Atrios writes:
Imagine if 30 people were killed every day by car bombs in US cities. Monday, 30 dead in Denver. Tuesday, 30 dead in San Francisco. Wednesday, 30 dead in Philadelphia. You get the idea.
Now scale that roughly relative to population size. Make that 300 dead per day. Every day. Would the lead story on the evening news be about all the people who weren't blown up that day? No. The country would be completely hysterical.
As he has pointed out elsewhere, the issue isn't that life goes on in a combat zone. Of course it does, but that's not the central story. The central story is that, despite continued efforts, the security situation keeps deteriorating. Go watch that Lara Logan video again, because she's absolutely right. Before we get to read a bunch of stories with the headline: "U.S. Troops Paint School," we need to read a bunch of stories with the headline: "Security Situation Improving."
The problem with "improving the security situation" is that we're an outside force that will never, without wide scale pacification, supress disdain of our presence or an insurgency.
We should not be resting our pull out strategy on "100% stability", but more on an environment of stability. Once the government is working, as well as their security forces, we should have begun to scale back presence and/or cycle peacekeepers.

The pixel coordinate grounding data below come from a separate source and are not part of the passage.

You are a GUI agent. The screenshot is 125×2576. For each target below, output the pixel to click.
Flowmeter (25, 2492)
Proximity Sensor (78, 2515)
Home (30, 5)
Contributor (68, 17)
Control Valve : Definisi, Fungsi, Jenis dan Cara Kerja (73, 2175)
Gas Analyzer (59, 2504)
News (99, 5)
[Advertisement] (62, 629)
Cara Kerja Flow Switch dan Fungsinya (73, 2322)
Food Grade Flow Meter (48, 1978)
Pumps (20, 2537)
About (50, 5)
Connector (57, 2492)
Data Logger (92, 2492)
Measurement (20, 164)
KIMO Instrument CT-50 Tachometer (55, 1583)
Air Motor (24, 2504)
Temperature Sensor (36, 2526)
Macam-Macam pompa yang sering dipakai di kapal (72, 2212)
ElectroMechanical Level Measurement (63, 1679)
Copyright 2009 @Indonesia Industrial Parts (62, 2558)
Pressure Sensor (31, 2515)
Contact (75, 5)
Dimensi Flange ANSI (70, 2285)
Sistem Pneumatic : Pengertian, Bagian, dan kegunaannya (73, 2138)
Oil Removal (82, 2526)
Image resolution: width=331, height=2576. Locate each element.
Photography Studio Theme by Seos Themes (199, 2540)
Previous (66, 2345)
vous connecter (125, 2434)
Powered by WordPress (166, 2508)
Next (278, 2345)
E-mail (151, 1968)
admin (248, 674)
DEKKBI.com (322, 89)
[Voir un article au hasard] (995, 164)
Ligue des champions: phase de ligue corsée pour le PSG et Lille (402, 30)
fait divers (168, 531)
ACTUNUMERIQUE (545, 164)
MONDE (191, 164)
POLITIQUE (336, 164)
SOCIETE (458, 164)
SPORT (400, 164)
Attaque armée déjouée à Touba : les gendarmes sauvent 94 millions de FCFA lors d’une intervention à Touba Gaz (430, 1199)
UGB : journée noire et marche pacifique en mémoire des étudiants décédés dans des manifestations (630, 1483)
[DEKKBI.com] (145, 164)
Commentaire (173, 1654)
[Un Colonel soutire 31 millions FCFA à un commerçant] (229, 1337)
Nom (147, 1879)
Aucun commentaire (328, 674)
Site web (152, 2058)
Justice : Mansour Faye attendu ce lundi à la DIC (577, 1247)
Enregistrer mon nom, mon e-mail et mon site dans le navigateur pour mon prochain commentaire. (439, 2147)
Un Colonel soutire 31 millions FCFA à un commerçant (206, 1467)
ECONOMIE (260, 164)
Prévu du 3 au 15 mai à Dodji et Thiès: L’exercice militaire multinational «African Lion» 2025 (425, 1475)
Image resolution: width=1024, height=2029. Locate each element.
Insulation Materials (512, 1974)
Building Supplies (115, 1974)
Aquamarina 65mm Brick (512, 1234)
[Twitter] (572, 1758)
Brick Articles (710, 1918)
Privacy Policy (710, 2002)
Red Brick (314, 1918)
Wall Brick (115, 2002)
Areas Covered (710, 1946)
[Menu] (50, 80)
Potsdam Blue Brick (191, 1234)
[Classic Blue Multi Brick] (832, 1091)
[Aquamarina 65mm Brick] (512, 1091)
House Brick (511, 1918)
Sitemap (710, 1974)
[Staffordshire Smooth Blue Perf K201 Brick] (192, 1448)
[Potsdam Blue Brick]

It's roughly similiar to the quagmire, yeah I know, bad word, of Vietnam - Johnson got us into a helluva mess and kept thinking of it as a "winning" scenario. Kennedy had it right, before he was killed, about getting out of SE Asia back in 63ish.
If it wasn't for the theory that pulling out to soon would leave a vaccum that Iran would flow into, I'd push for a quick pullout, but I'm not ready for a Persian Empire revival.
Gotta love hornets nests, unless you're gonna burn the whole hive up, it's best not to poke it with a stick. Feh!